Reproduce exactly the stretch of lines running from the line with "This screenshot has height=943, width=1288." to the end of the entries below.

━━━━━━━━

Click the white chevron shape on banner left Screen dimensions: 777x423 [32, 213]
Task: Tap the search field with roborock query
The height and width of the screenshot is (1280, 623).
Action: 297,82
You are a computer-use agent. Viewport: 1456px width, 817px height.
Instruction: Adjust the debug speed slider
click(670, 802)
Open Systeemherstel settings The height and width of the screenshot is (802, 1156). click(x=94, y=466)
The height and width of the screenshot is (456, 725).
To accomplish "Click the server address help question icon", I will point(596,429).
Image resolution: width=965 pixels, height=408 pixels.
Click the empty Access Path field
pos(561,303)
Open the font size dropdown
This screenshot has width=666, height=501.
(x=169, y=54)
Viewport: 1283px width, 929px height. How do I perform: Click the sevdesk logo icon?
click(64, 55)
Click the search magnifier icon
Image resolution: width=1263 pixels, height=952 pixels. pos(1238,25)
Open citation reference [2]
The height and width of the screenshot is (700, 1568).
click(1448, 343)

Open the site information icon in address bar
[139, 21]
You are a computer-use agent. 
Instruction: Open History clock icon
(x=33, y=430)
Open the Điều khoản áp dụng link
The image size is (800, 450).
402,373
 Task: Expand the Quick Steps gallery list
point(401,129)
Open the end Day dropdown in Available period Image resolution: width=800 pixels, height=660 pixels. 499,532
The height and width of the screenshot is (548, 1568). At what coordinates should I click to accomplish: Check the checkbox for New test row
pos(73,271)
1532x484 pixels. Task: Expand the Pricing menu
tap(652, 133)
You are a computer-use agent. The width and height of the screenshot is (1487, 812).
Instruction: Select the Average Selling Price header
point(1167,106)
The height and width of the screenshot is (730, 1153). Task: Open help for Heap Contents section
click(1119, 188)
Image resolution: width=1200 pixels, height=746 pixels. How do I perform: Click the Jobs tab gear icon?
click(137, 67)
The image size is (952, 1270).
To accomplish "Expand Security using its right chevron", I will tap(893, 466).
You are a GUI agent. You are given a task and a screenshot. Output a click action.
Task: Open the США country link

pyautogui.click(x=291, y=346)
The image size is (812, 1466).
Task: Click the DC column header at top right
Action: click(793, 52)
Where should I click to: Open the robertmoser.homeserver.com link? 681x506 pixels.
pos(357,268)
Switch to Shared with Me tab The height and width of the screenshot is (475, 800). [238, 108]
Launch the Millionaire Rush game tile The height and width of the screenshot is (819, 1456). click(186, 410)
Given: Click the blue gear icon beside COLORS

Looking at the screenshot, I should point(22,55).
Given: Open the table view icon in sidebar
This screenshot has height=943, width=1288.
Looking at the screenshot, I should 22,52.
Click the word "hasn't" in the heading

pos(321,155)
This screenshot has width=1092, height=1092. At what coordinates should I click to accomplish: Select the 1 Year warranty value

━━━━━━━━

** Reply **
This screenshot has height=943, width=1288.
Looking at the screenshot, I should 22,52.
Click the word "hasn't" in the heading

pos(321,155)
This screenshot has width=1092, height=1092. At what coordinates should I click to accomplish: Select the 1 Year warranty value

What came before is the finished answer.